En las últimas horas, el fiscal Oscar Gieco imputó a Rauch por el delito de homicidio calificado por el vínculo en calidad de partícipe necesario y también por omisión de cuidado. En tanto, ordenó detener al padrastro de la nena y a un amigo de este, en principio, por homicidio simple, aunque no descartan agravar la acusación con el avance de la investigación.
El relato de los testigos y una reacción escalofriante
De acuerdo al testimonio de las vecinas, varios familiares de los menores – tanto paternos como maternos – pidieron la tenencia por las malas condiciones de los chicos, pero en la comisaría les decían que había una asistente social y un psicólogo a cargo.
“El nene dijo ‘en mi casa pasan cosas feas y no podemos hablar’”, contó en esa línea una de las vecinas, haciendo alusión al hermano de la nena asesinada.

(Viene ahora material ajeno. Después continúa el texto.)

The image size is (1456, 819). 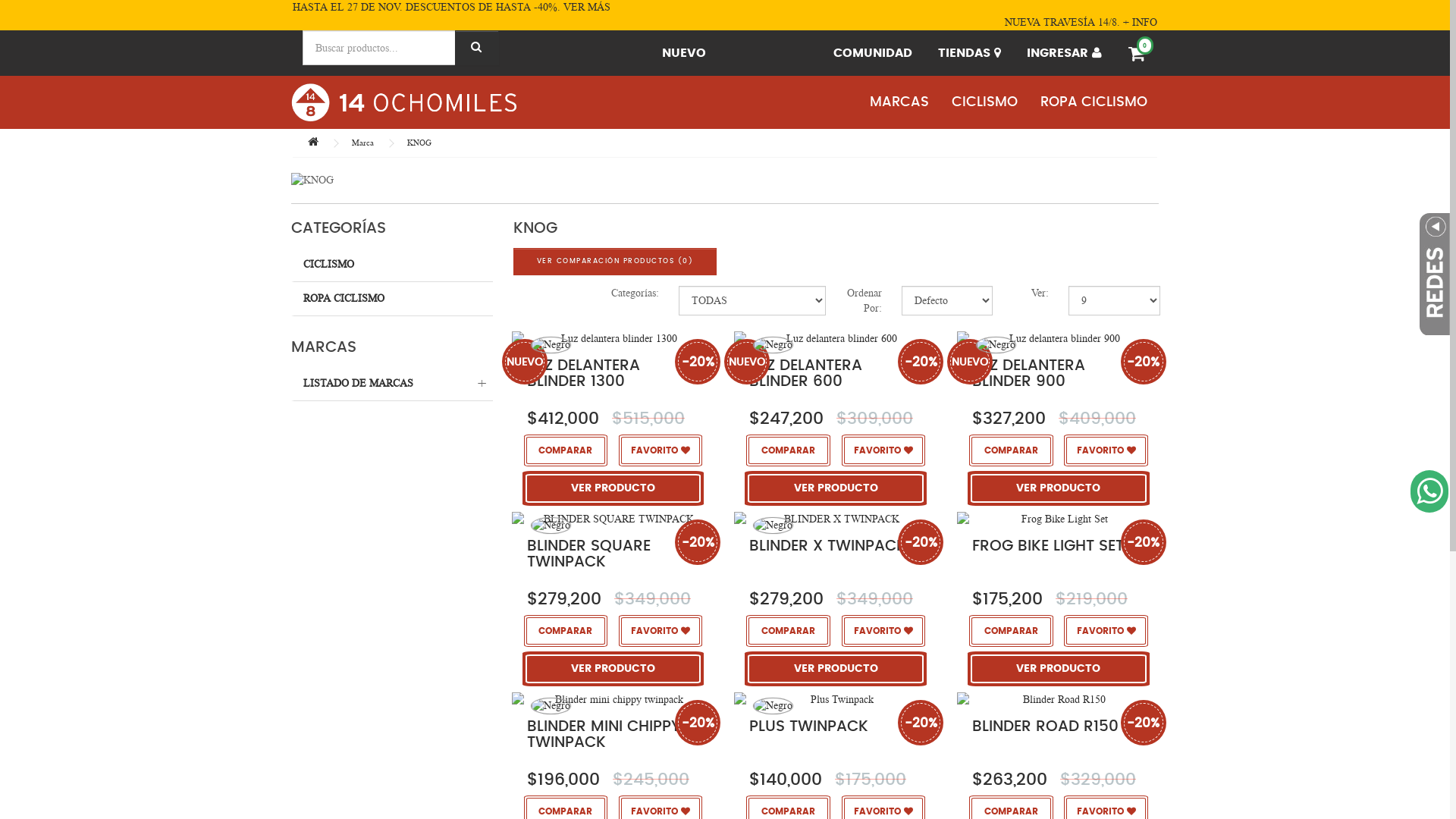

Además, dijo que los dos iban a una escuelita de fútbol en donde también les servían la merienda, pero que “cuando tenían que volver a su casa, Aralí se orinaba encima”.

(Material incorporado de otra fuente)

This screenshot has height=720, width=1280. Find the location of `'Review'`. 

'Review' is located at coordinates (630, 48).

La misma mujer relató que al enterarse de que la casa donde vivían se prendía fuego, una vecina se acercó y vio el encuentro entre la mamá de Aralí y el padrastro.
“Llegó la mamá de Morteros en remis y traía al bebé de dos meses. Dijo: ‘¿dónde está Aralí?’ y se pusieron a besarse y a fumar. Esas fueron las reacciones de la madre y del padrastro”, afirmó.